List every work cited in the text on populism and memory of the past, giving the author names and year of each.

# Text block
* * *

Another important strand of research has contrasted populist representations of the (noble) past to their negative portrayal of the present, often linked with histories of (national) decline. These accounts often employ the concept of ‘nostalgia’, and we think it should be given a central place in our understanding of populism’s reconstruction of the past. Innovative early work on such populist nostalgia (Betz and Johnson Citation2004) resonates in relevant contemporary research. Here, narratives of nostalgia are related to the ethnic composition of societies (Elgenius and Rydgren Citation2019), the fate of the welfare state (Schreurs Citation2020), the ideological rhetoric of political actors (Kenny Citation2017), political communication strategies (Menke and Wulf Citation2021), and the democratic commitment of the political establishment to the ‘common people’ (Elçi Citation2021). Significantly, however, these different ‘modes of nostalgia’ are typically intertwined and intermingled (Merrill Citation2020) and need to be better understood as to how they relate to each other in political discourses and processes. Moreover, in previous studies, modes of nostalgia (and the underlying narratives of national decline and crisis) are not always properly defined and operationalized, let alone systematically compared. This opens up many questions about different modes and types of nostalgia, their relationship, and their varying political effects and effectiveness when used by populist actors in different politico-cultural and institutional contexts.

Previous research shows, thus, that key populist claims—first and foremost the underlying conception of peoplehood and the alleged subjugation of ‘the good people’—and a certain set of post-factual historical or chronopolitical frames, including national nostalgia about a glorious past that has allegedly been unduly discredited, may complement each other. In general, they point to what we conceive as ‘elected affinities’ between populist ideology and particular types of memory narratives.

While previous studies often do remind us that memory narratives have to be explored in their specific politico-cultural contexts and may work—and succeed—in different ways depending on these contexts, systematic research on the significance of contextual factors and the situated political/discursive trajectories and dynamics of populist appropriations of memory politics and the past is limited. In particular, many studies often do not pay enough attention to politico-cultural contextualization in view of specific autocratic or democratic legacies. Furthermore, most of those studies do not offer systematic empirical evidence that allows us to assess generalizable elements with regard to the frames, forms, functions, and causes of populists’ use of memory and the past—and the way the past and its collective memory shape the conditions for populist political success.

* * *

[Item coordinate data]
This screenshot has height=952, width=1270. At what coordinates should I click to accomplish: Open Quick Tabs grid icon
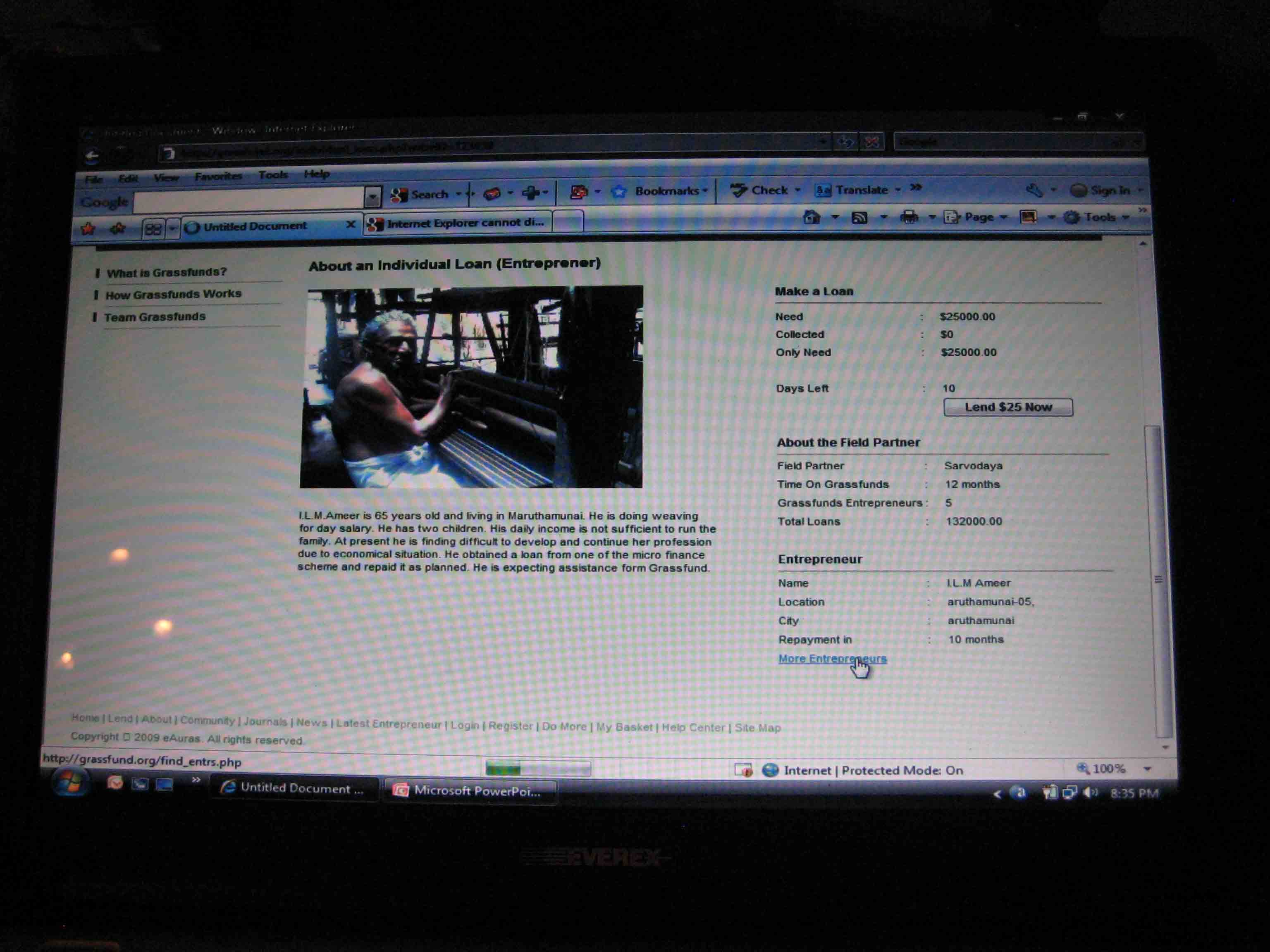tap(153, 229)
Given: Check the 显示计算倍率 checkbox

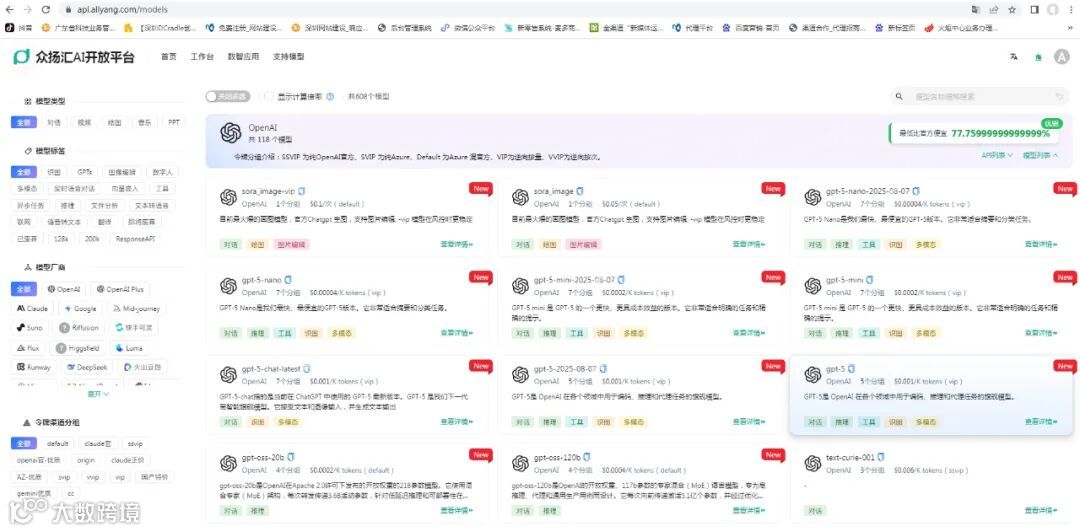Looking at the screenshot, I should point(269,96).
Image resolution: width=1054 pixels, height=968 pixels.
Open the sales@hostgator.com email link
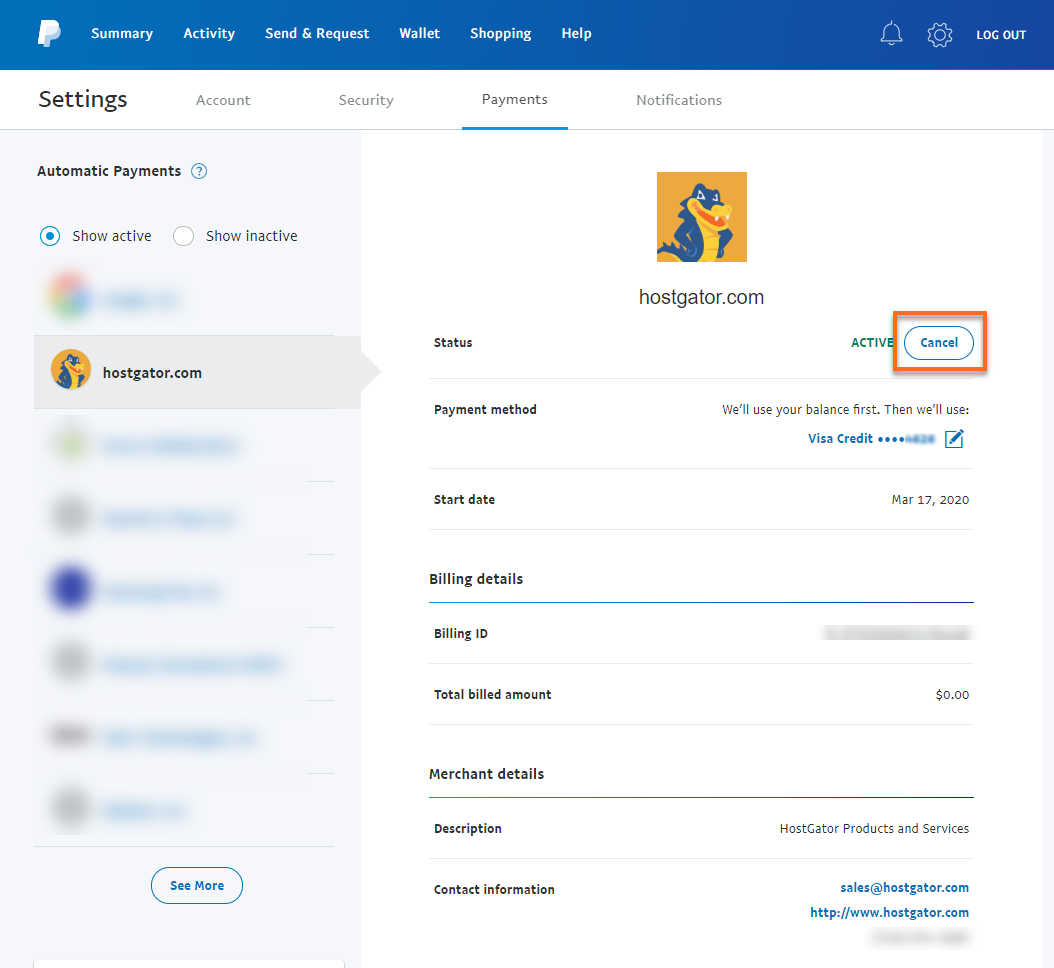tap(904, 887)
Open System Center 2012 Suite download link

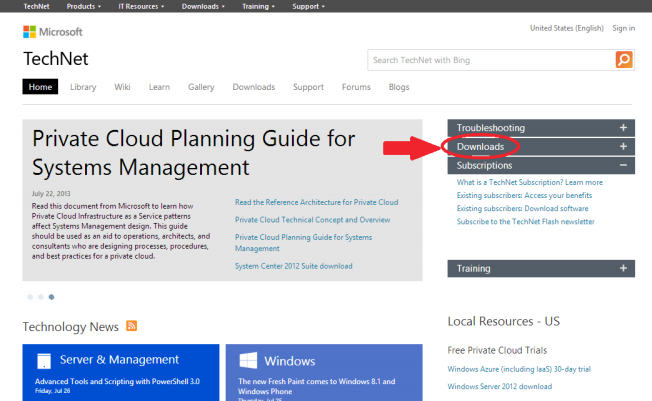pyautogui.click(x=293, y=266)
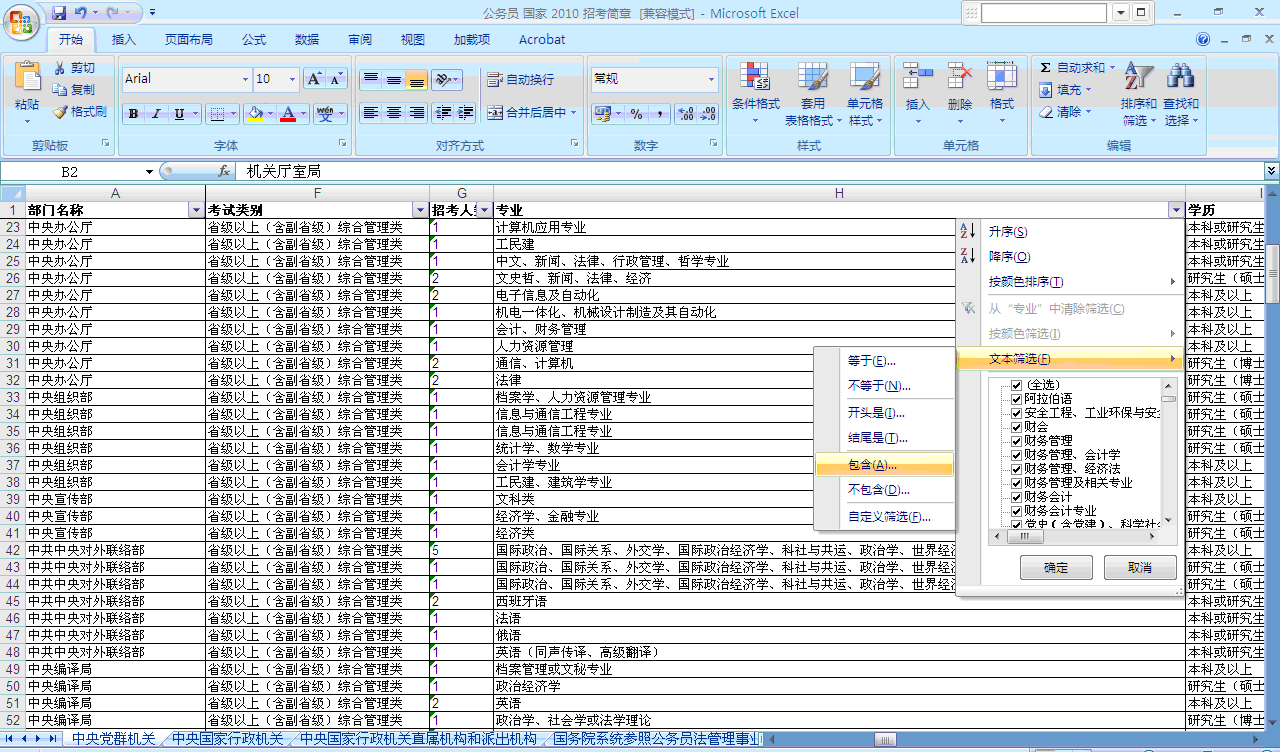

* * *

# Result of the exercise
Betz and Johnson (2004)
Elgenius and Rydgren (2019)
Schreurs (2020)
Kenny (2017)
Menke and Wulf (2021)
Elçi (2021)
Merrill (2020)